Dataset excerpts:

- Opening Delimiter -

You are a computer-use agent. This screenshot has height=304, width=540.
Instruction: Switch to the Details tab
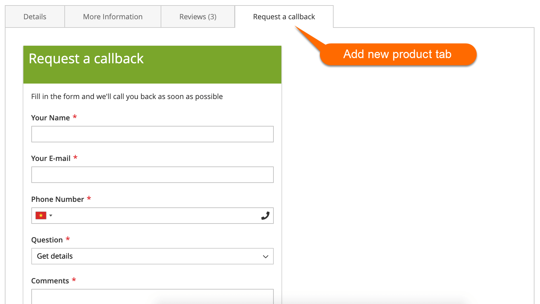(35, 17)
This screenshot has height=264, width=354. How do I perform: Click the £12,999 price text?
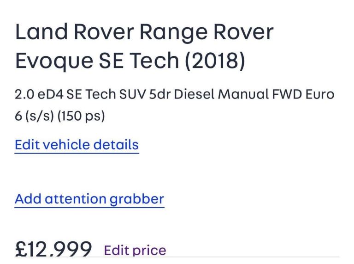[53, 250]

- Closing Delimiter -

Try it:
Lines before the one containing "Instruction: Switch to the Details tab" are not wanted; write out that line and every later line through the end of the data above, exactly, without pictures.

Response:
Instruction: Switch to the Details tab
(35, 17)
This screenshot has height=264, width=354. How do I perform: Click the £12,999 price text?
[53, 250]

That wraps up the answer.